Welcome to isithot documentation!

Installation

via https

pip install git+https://github.com/RUBclim/isithot

via ssh

pip install git+ssh://git@github.com/RUBclim/isithot

Quick start

An initial app can be create quite simple by adding a single data provider.

Adding data providers

  1. Add a new isithot.DataProvider instance.
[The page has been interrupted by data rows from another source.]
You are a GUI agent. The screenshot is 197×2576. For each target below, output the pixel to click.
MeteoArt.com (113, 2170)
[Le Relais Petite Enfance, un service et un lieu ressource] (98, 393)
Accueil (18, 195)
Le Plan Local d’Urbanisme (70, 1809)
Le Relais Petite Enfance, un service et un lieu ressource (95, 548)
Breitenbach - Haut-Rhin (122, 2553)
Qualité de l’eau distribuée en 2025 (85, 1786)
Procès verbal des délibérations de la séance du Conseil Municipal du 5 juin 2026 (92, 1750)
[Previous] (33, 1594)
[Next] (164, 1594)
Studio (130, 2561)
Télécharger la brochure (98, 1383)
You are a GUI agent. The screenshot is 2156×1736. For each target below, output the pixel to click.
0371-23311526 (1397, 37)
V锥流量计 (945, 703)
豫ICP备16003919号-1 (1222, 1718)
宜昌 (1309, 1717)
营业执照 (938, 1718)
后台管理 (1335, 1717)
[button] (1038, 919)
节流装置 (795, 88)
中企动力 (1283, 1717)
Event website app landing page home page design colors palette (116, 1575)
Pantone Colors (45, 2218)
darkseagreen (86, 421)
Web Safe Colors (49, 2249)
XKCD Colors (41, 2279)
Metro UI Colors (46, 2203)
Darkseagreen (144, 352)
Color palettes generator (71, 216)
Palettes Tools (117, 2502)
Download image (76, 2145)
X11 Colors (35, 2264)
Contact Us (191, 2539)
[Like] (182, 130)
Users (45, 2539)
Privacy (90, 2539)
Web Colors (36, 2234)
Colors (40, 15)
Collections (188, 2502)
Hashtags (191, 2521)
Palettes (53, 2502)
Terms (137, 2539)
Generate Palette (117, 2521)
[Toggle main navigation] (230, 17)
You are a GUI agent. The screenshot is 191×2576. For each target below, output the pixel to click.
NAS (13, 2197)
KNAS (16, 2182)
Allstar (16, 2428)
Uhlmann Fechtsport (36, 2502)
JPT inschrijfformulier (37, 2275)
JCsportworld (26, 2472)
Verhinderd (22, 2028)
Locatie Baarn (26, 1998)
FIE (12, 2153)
The DataProvider.get_current_data() and DataProvider.get_daily_data() methods need to be implemented.

  2. Create a isithot.ColumnMapping instance which maps the columns of your data source to the columns the package expects.

  3. Create a dictionary of isithot.DataProvider where the key must match the id.

  4. register the data providers with the current app app.config['DATA_PROVIDERS'] = data_providers.

from datetime import date

import pandas as pd
from flask import Flask
from isithot import ColumnMapping
from isithot import create_app
from isithot import DataProvider
from isithot.config import Config


class TestProvider(DataProvider):
    def get_current_data(self, d: date) -> pd.DataFrame:
        df = pd.DataFrame({
            'date': [pd.Timestamp(d)],
            'temp_max': [30.0],
            'temp_min': [20.0],
        })
        return df.set_index('date')

    def get_daily_data(self, d: date) -> pd.DataFrame:
        x = pd.read_csv(
            'testing/monthly_input_data/lmss_daily_long.csv',
            parse_dates=['date'],
            index_col='date',
        )
        x['doy'] = x.index.dayofyear
        return x


def my_app() -> Flask:
    col_map = ColumnMapping(
        datetime='date',
        temp_mean='temp_mean_mannheim',
        temp_max='temp_max',
        temp_min='temp_min',
        day_of_year='doy',
    )

    data_providers = {
        'test': TestProvider(
            col_mapping=col_map,
            name='Test',
            id='test',
            min_year=2010,
        ),
    }

    app = create_app(Config)
    app.config['DATA_PROVIDERS'] = data_providers
    return app


if __name__ == '__main__':
    app = my_app()
    app.run(debug=True)

implementing caching

The isithot app comes with caches that can be added to a function. E.g. the daily data will likely not changes very often, hence we can cache it for e.g. one hour.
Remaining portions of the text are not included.